TASK DETAILS. All entries must be returned precisely as they appear.

[Stored data]
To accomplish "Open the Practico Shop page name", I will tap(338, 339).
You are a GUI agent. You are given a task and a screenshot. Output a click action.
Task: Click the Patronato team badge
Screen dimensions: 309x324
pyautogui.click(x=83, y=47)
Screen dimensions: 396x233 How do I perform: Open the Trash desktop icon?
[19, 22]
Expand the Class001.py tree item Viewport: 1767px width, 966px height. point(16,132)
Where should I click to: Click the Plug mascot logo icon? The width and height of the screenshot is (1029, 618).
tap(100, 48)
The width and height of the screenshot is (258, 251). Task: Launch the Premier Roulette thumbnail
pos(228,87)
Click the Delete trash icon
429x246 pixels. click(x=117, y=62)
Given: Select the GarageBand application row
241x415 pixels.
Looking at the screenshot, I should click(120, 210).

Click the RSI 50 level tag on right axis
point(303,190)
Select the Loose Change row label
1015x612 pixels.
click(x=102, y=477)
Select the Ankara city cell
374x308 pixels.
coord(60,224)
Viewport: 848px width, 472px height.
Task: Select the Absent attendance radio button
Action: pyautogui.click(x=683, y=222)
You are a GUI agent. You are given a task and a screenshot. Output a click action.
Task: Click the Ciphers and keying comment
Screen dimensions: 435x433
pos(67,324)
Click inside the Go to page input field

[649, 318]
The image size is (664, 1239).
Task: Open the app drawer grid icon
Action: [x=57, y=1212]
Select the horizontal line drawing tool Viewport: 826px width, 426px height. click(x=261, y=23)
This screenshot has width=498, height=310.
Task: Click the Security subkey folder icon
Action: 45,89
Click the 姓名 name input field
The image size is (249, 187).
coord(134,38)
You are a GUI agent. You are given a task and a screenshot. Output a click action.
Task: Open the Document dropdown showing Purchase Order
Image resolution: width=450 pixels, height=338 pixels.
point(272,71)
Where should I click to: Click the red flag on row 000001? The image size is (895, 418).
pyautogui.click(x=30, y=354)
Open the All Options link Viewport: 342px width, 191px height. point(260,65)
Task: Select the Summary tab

REPLY.
To accomplish "Open the Practico Shop page name", I will tap(338, 339).
You are a GUI agent. You are given a task and a screenshot. Output a click action.
Task: Click the Patronato team badge
Screen dimensions: 309x324
pyautogui.click(x=83, y=47)
Screen dimensions: 396x233 How do I perform: Open the Trash desktop icon?
[19, 22]
Expand the Class001.py tree item Viewport: 1767px width, 966px height. point(16,132)
Where should I click to: Click the Plug mascot logo icon? The width and height of the screenshot is (1029, 618).
tap(100, 48)
The width and height of the screenshot is (258, 251). Task: Launch the Premier Roulette thumbnail
pos(228,87)
Click the Delete trash icon
429x246 pixels. click(x=117, y=62)
Given: Select the GarageBand application row
241x415 pixels.
Looking at the screenshot, I should click(120, 210).

Click the RSI 50 level tag on right axis
point(303,190)
Select the Loose Change row label
1015x612 pixels.
click(x=102, y=477)
Select the Ankara city cell
374x308 pixels.
coord(60,224)
Viewport: 848px width, 472px height.
Task: Select the Absent attendance radio button
Action: pyautogui.click(x=683, y=222)
You are a GUI agent. You are given a task and a screenshot. Output a click action.
Task: Click the Ciphers and keying comment
Screen dimensions: 435x433
pos(67,324)
Click inside the Go to page input field

[649, 318]
The image size is (664, 1239).
Task: Open the app drawer grid icon
Action: [x=57, y=1212]
Select the horizontal line drawing tool Viewport: 826px width, 426px height. click(x=261, y=23)
This screenshot has width=498, height=310.
Task: Click the Security subkey folder icon
Action: 45,89
Click the 姓名 name input field
The image size is (249, 187).
coord(134,38)
You are a GUI agent. You are given a task and a screenshot. Output a click action.
Task: Open the Document dropdown showing Purchase Order
Image resolution: width=450 pixels, height=338 pixels.
point(272,71)
Where should I click to: Click the red flag on row 000001? The image size is (895, 418).
pyautogui.click(x=30, y=354)
Open the All Options link Viewport: 342px width, 191px height. point(260,65)
Task: Select the Summary tab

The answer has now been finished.